## DATA RECORDS
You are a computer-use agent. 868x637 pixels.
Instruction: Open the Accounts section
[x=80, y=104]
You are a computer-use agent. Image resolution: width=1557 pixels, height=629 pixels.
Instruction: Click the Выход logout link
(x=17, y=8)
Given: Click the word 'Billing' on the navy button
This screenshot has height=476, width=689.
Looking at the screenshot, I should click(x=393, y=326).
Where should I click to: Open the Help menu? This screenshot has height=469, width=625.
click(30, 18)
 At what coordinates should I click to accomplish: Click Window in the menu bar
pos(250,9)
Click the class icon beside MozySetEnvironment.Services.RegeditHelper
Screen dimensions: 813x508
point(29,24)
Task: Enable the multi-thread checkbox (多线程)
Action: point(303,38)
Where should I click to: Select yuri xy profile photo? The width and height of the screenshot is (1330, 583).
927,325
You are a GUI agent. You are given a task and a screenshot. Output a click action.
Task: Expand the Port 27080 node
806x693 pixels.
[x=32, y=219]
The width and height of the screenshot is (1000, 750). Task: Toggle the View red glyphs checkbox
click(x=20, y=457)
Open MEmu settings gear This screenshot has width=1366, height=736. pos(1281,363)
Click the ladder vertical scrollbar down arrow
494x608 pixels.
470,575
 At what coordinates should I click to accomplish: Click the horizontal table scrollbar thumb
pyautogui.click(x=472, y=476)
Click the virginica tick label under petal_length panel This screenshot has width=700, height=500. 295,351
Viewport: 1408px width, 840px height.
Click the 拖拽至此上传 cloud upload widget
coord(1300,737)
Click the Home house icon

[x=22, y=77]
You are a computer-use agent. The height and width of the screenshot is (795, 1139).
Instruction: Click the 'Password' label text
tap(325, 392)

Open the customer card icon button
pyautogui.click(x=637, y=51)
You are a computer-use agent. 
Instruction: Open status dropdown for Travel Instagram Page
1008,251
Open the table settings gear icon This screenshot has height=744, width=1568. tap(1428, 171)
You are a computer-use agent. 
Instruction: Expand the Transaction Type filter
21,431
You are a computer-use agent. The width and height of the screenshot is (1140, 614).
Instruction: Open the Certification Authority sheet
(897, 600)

## WORK INSTRUCTION
Please repeat the data in full so that nothing differs from the original.

## EXERCISE ANSWER
You are a computer-use agent. 868x637 pixels.
Instruction: Open the Accounts section
[x=80, y=104]
You are a computer-use agent. Image resolution: width=1557 pixels, height=629 pixels.
Instruction: Click the Выход logout link
(x=17, y=8)
Given: Click the word 'Billing' on the navy button
This screenshot has height=476, width=689.
Looking at the screenshot, I should click(x=393, y=326).
Where should I click to: Open the Help menu? This screenshot has height=469, width=625.
click(30, 18)
 At what coordinates should I click to accomplish: Click Window in the menu bar
pos(250,9)
Click the class icon beside MozySetEnvironment.Services.RegeditHelper
Screen dimensions: 813x508
point(29,24)
Task: Enable the multi-thread checkbox (多线程)
Action: point(303,38)
Where should I click to: Select yuri xy profile photo? The width and height of the screenshot is (1330, 583).
927,325
You are a GUI agent. You are given a task and a screenshot. Output a click action.
Task: Expand the Port 27080 node
806x693 pixels.
[x=32, y=219]
The width and height of the screenshot is (1000, 750). Task: Toggle the View red glyphs checkbox
click(x=20, y=457)
Open MEmu settings gear This screenshot has width=1366, height=736. pos(1281,363)
Click the ladder vertical scrollbar down arrow
494x608 pixels.
470,575
 At what coordinates should I click to accomplish: Click the horizontal table scrollbar thumb
pyautogui.click(x=472, y=476)
Click the virginica tick label under petal_length panel This screenshot has width=700, height=500. 295,351
Viewport: 1408px width, 840px height.
Click the 拖拽至此上传 cloud upload widget
coord(1300,737)
Click the Home house icon

[x=22, y=77]
You are a computer-use agent. The height and width of the screenshot is (795, 1139).
Instruction: Click the 'Password' label text
tap(325, 392)

Open the customer card icon button
pyautogui.click(x=637, y=51)
You are a computer-use agent. 
Instruction: Open status dropdown for Travel Instagram Page
1008,251
Open the table settings gear icon This screenshot has height=744, width=1568. tap(1428, 171)
You are a computer-use agent. 
Instruction: Expand the Transaction Type filter
21,431
You are a computer-use agent. The width and height of the screenshot is (1140, 614).
Instruction: Open the Certification Authority sheet
(897, 600)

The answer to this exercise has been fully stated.